Prentice's list of alleged adult stem cell treatments was publicly discredited Science in 2006.

"...adult stem cell treatments fully tested in all required phases of clinical trials and approved by the U.S. Food and Drug Administration are available to treat only nine of the conditions on the Prentice list, not 65....By promoting the falsehood that adult stem cell treatments are already in general use for 65 diseases and injuries, Prentice and those who repeat his claims...cruelly deceive patients."

Restrict cure research to adult stem cells only? According to Peter Donovan, Director of the Sue and Bill Gross Stem Cell Research Center, "It's like someone in the early 1900's saying, "Why develop the motor car, when we already have the bicycle... Patients deserve more, a lot more."

Or Dr. Sean Morrison, Director of the University of Michigan Center for Stem Cell Biology: "David Prentice has been one of the most prolific sources of misinformation on stem cell research. I don't know any leading stem cell biologists who agree with the claims he has made."

"...Most of what he says is nonsense," said Dan Kaufman, M.D., Ph.D. of the University of Minnesota in December of 2009.
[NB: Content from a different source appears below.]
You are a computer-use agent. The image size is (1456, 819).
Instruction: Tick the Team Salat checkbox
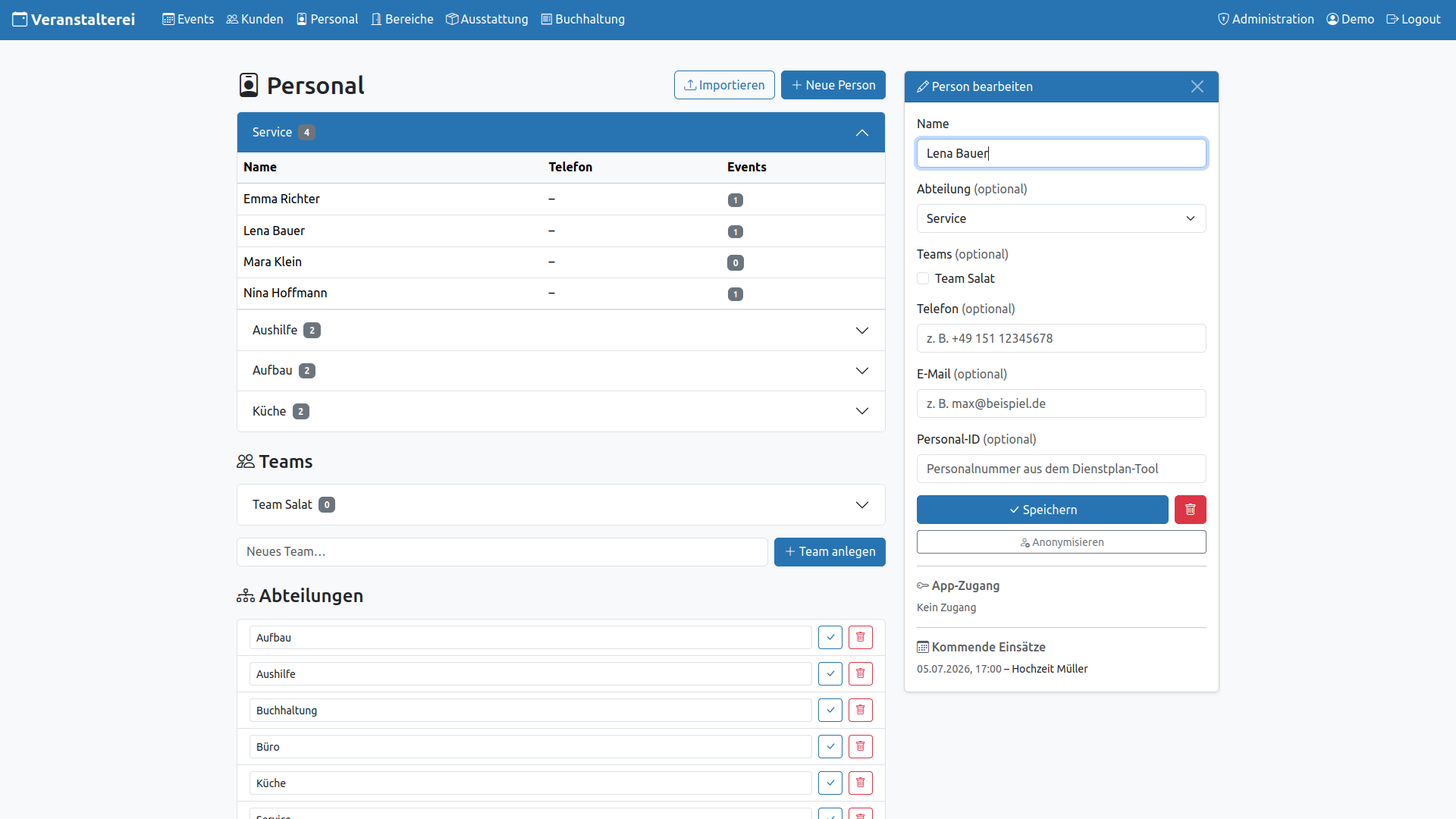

With a pro-research president in office, and majority support in both houses of Congress, it might seem that Dr. Prentice has become irrelevant.

Unfortunately, this is not the case. Prentice and his list provide scientific-sounding justification for those who oppose the research at a time when it is desperately needed.

In 2008 America spent an estimated $2.3 trillion dollars on health care costs -- roughly equivalent to all federal income tax receipts combined. Seventy-five percent of that mountain of money went to the care of those with chronic (incurable) conditions. We must research ways to heal our loved ones, not just maintain their expensive misery. Embryonic as well as adult stem cell research should be fully explored.

Unfortunately, only seven states actively fund embryonic stem cell research -- and more than a dozen are considering legislation which could criminalize it altogether.

The Family Research Council (FRC) recently began a new campaign, modestly titled, "HOW ADULT STEM CELLS SAVED MY LIFE", featuring Prentice.

According to Catholic News Agency, "David Prentice, Ph.D., who now works fulltime with FRC...estimates that the exact number of conditions that can be successfully treated by adult stem cells 'is growing weekly. It's over 70, and soon it will be 80'."

Will Prentice's narrow view prevail? According to Dr. Alan Trounson, President of the California Institute for Regenerative Medicine, "The enemy is the disease or injury that is destroying our friends and families' quality of life, and that is what we must defeat. The mission is to bring the benefits of pluripotential and progenitor cell therapy to regenerative medicine. That is what we are doing, and neither Dr. Prentice nor any other critic shall deter us from fulfilling this vision".